TSMC taped out several 7nm chips last year and expects volume production this year. GF is a step behind with an in-house designed 7nm node taping out chips in late 2018 and mass production in 2019.

GF must prove to its customers, AMD among them, that its 7nm capabilities are competitive with TSMC. GF claims its 7nm LP process will provide for mobile processor applications as much as a 30 percent die cost reduction and a 40 percent better performance over its 14nm node.

AMD said (and GF confirmed) it will be splitting its 7nm production across both GF and TSMC. Which chips will be coming from TSMC versus GF is still unclear.

My understanding is AMD plans development of 7nm GPUs and CPUs at both foundries, selecting the best one for each option as late as possible. Given AMD has promised to ship 7nm Zen 2 CPUs and 7nm Vega and Navi GPUs by 2020, the window is closing on that selection process.
GF claims its 7nm LP process will provide for mobile processor applications as much as a 30 percent die cost reduction and a 40 percent better performance over its 14nm node.
This is kind of a hint, weather honest or dishonest in nature I do not know, that perhaps GloFlo will be making AMDs mobile CPUs.

AMD said (and GF confirmed) it will be splitting its 7nm production across both GF and TSMC. Which chips will be coming from TSMC versus GF is still unclear.

My understanding is AMD plans development of 7nm GPUs and CPUs at both foundries, selecting the best one for each option as late as possible.
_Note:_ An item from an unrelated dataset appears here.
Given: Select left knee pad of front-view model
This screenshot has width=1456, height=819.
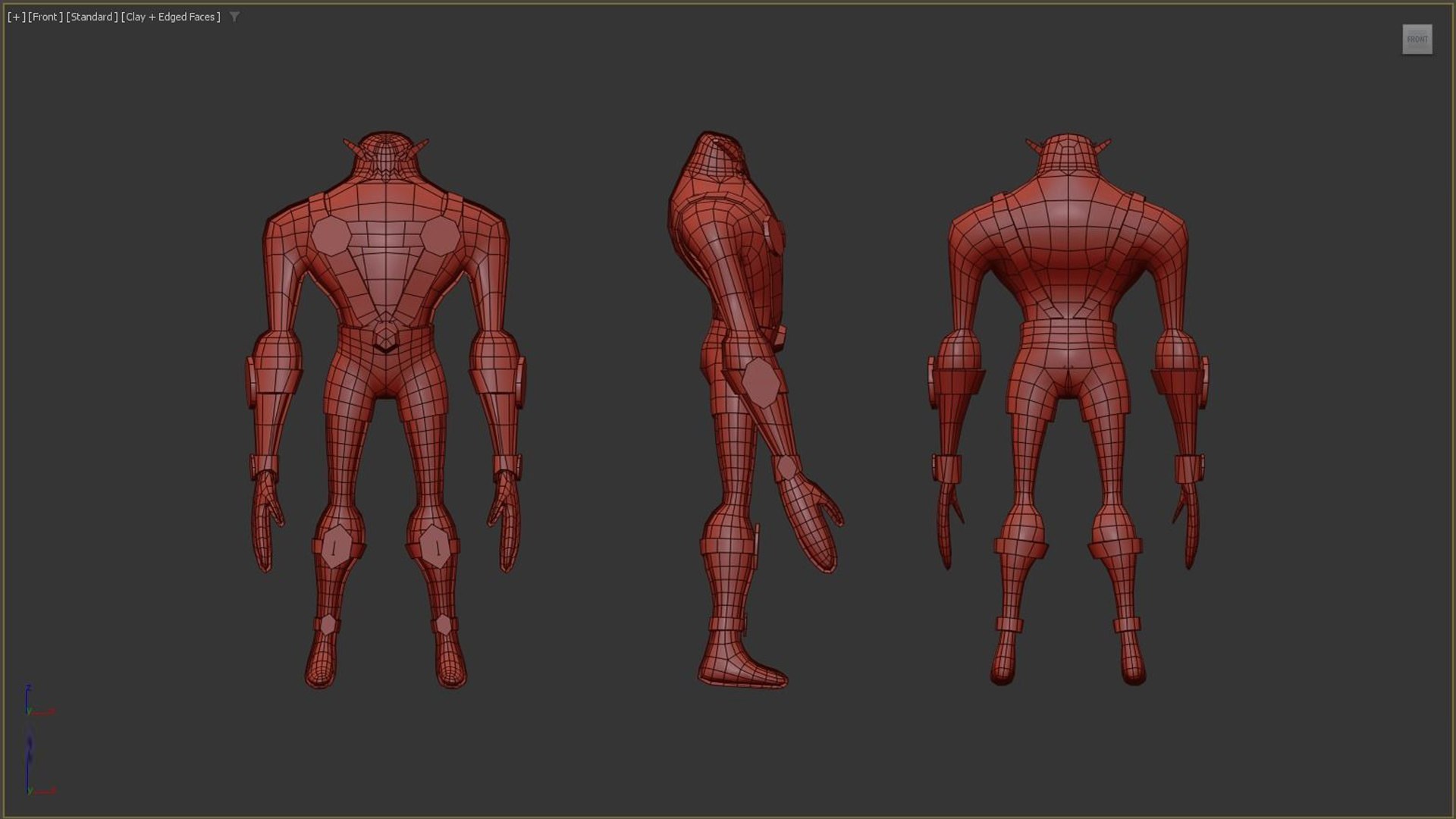Looking at the screenshot, I should click(335, 544).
Given AMD has promised to ship 7nm Zen 2 CPUs and 7nm Vega and Navi GPUs by 2020, the window is closing on that selection process.
These statements are also hinting that there may be a process war between GloFlo and TSMC for both CPU and GPU business as per the wafer agreement waiting up until the last possible moment for GloFlo to produce results.
 
My most optimistic feeling when it comes to 7nm was we will see SoC type chip early 2019. Anything bigger probably won't be coming until mid 2019 at the earliest. Meaning 7nm Vega (meant for their machine learning stuff) won't be coming out until H2 2019. Also it depends how good TSMC and GF refining their 7nm process for bigger chip. Worse we could end up seeing 20nm repeat.